____ DATA PROVIDED

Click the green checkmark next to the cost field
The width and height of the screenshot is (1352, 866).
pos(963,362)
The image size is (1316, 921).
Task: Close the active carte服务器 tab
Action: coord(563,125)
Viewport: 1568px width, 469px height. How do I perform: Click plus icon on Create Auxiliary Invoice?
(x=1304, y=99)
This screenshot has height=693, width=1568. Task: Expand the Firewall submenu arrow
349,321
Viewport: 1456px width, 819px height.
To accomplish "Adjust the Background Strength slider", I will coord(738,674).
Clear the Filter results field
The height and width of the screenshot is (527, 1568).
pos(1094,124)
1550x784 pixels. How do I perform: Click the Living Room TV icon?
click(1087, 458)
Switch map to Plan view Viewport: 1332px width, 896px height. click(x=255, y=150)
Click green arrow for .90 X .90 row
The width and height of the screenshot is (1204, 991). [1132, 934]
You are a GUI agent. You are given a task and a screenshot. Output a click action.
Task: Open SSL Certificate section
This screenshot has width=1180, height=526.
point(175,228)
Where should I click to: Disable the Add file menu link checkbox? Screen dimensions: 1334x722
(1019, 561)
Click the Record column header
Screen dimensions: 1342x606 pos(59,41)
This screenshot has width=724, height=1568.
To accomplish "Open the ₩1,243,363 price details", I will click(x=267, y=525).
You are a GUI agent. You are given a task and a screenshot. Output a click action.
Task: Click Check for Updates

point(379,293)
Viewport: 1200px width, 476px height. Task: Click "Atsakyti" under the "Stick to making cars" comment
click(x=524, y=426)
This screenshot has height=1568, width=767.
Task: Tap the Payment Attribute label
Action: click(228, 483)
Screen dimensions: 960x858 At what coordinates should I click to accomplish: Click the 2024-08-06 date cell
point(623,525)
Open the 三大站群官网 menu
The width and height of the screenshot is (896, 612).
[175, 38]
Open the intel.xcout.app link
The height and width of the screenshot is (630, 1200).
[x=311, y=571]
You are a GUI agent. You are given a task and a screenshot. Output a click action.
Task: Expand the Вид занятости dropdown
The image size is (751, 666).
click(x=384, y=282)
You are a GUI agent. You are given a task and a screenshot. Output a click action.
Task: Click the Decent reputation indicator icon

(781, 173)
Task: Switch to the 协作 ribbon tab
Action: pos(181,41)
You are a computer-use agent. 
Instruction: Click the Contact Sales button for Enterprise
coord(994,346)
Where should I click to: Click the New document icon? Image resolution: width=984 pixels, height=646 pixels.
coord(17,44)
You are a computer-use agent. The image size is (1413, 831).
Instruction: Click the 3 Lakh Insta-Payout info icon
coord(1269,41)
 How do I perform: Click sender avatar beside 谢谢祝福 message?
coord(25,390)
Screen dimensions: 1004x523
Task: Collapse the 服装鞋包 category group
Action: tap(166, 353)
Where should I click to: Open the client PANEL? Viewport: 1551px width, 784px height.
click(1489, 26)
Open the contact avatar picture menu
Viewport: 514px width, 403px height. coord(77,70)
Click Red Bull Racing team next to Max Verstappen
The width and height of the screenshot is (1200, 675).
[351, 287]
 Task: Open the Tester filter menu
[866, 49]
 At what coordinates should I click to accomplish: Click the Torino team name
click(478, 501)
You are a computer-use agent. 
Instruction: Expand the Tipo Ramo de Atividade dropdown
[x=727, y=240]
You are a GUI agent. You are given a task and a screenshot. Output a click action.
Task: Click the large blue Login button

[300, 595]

________

• [WHAT THIS TASK INVOLVES] Give the data above as a JSON list of strings, one string per line, and leave out the blank lines.

• [OUTPUT FOR THIS EXERCISE]
[
  "Click the green checkmark next to the cost field",
  "The width and height of the screenshot is (1352, 866).",
  "pos(963,362)",
  "The image size is (1316, 921).",
  "Task: Close the active carte服务器 tab",
  "Action: coord(563,125)",
  "Viewport: 1568px width, 469px height. How do I perform: Click plus icon on Create Auxiliary Invoice?",
  "(x=1304, y=99)",
  "This screenshot has height=693, width=1568. Task: Expand the Firewall submenu arrow",
  "349,321",
  "Viewport: 1456px width, 819px height.",
  "To accomplish \"Adjust the Background Strength slider\", I will coord(738,674).",
  "Clear the Filter results field",
  "The height and width of the screenshot is (527, 1568).",
  "pos(1094,124)",
  "1550x784 pixels. How do I perform: Click the Living Room TV icon?",
  "click(1087, 458)",
  "Switch map to Plan view Viewport: 1332px width, 896px height. click(x=255, y=150)",
  "Click green arrow for .90 X .90 row",
  "The width and height of the screenshot is (1204, 991). [1132, 934]",
  "You are a GUI agent. You are given a task and a screenshot. Output a click action.",
  "Task: Open SSL Certificate section",
  "This screenshot has width=1180, height=526.",
  "point(175,228)",
  "Where should I click to: Disable the Add file menu link checkbox? Screen dimensions: 1334x722",
  "(1019, 561)",
  "Click the Record column header",
  "Screen dimensions: 1342x606 pos(59,41)",
  "This screenshot has width=724, height=1568.",
  "To accomplish \"Open the ₩1,243,363 price details\", I will click(x=267, y=525).",
  "You are a GUI agent. You are given a task and a screenshot. Output a click action.",
  "Task: Click Check for Updates",
  "point(379,293)",
  "Viewport: 1200px width, 476px height. Task: Click \"Atsakyti\" under the \"Stick to making cars\" comment",
  "click(x=524, y=426)",
  "This screenshot has height=1568, width=767.",
  "Task: Tap the Payment Attribute label",
  "Action: click(228, 483)",
  "Screen dimensions: 960x858 At what coordinates should I click to accomplish: Click the 2024-08-06 date cell",
  "point(623,525)",
  "Open the 三大站群官网 menu",
  "The width and height of the screenshot is (896, 612).",
  "[175, 38]",
  "Open the intel.xcout.app link",
  "The height and width of the screenshot is (630, 1200).",
  "[x=311, y=571]",
  "You are a GUI agent. You are given a task and a screenshot. Output a click action.",
  "Task: Expand the Вид занятости dropdown",
  "The image size is (751, 666).",
  "click(x=384, y=282)",
  "You are a GUI agent. You are given a task and a screenshot. Output a click action.",
  "Task: Click the Decent reputation indicator icon",
  "(781, 173)",
  "Task: Switch to the 协作 ribbon tab",
  "Action: pos(181,41)",
  "You are a computer-use agent. ",
  "Instruction: Click the Contact Sales button for Enterprise",
  "coord(994,346)",
  "Where should I click to: Click the New document icon? Image resolution: width=984 pixels, height=646 pixels.",
  "coord(17,44)",
  "You are a computer-use agent. The image size is (1413, 831).",
  "Instruction: Click the 3 Lakh Insta-Payout info icon",
  "coord(1269,41)",
  " How do I perform: Click sender avatar beside 谢谢祝福 message?",
  "coord(25,390)",
  "Screen dimensions: 1004x523",
  "Task: Collapse the 服装鞋包 category group",
  "Action: tap(166, 353)",
  "Where should I click to: Open the client PANEL? Viewport: 1551px width, 784px height.",
  "click(1489, 26)",
  "Open the contact avatar picture menu",
  "Viewport: 514px width, 403px height. coord(77,70)",
  "Click Red Bull Racing team next to Max Verstappen",
  "The width and height of the screenshot is (1200, 675).",
  "[351, 287]",
  " Task: Open the Tester filter menu",
  "[866, 49]",
  " At what coordinates should I click to accomplish: Click the Torino team name",
  "click(478, 501)",
  "You are a computer-use agent. ",
  "Instruction: Expand the Tipo Ramo de Atividade dropdown",
  "[x=727, y=240]",
  "You are a GUI agent. You are given a task and a screenshot. Output a click action.",
  "Task: Click the large blue Login button",
  "[300, 595]"
]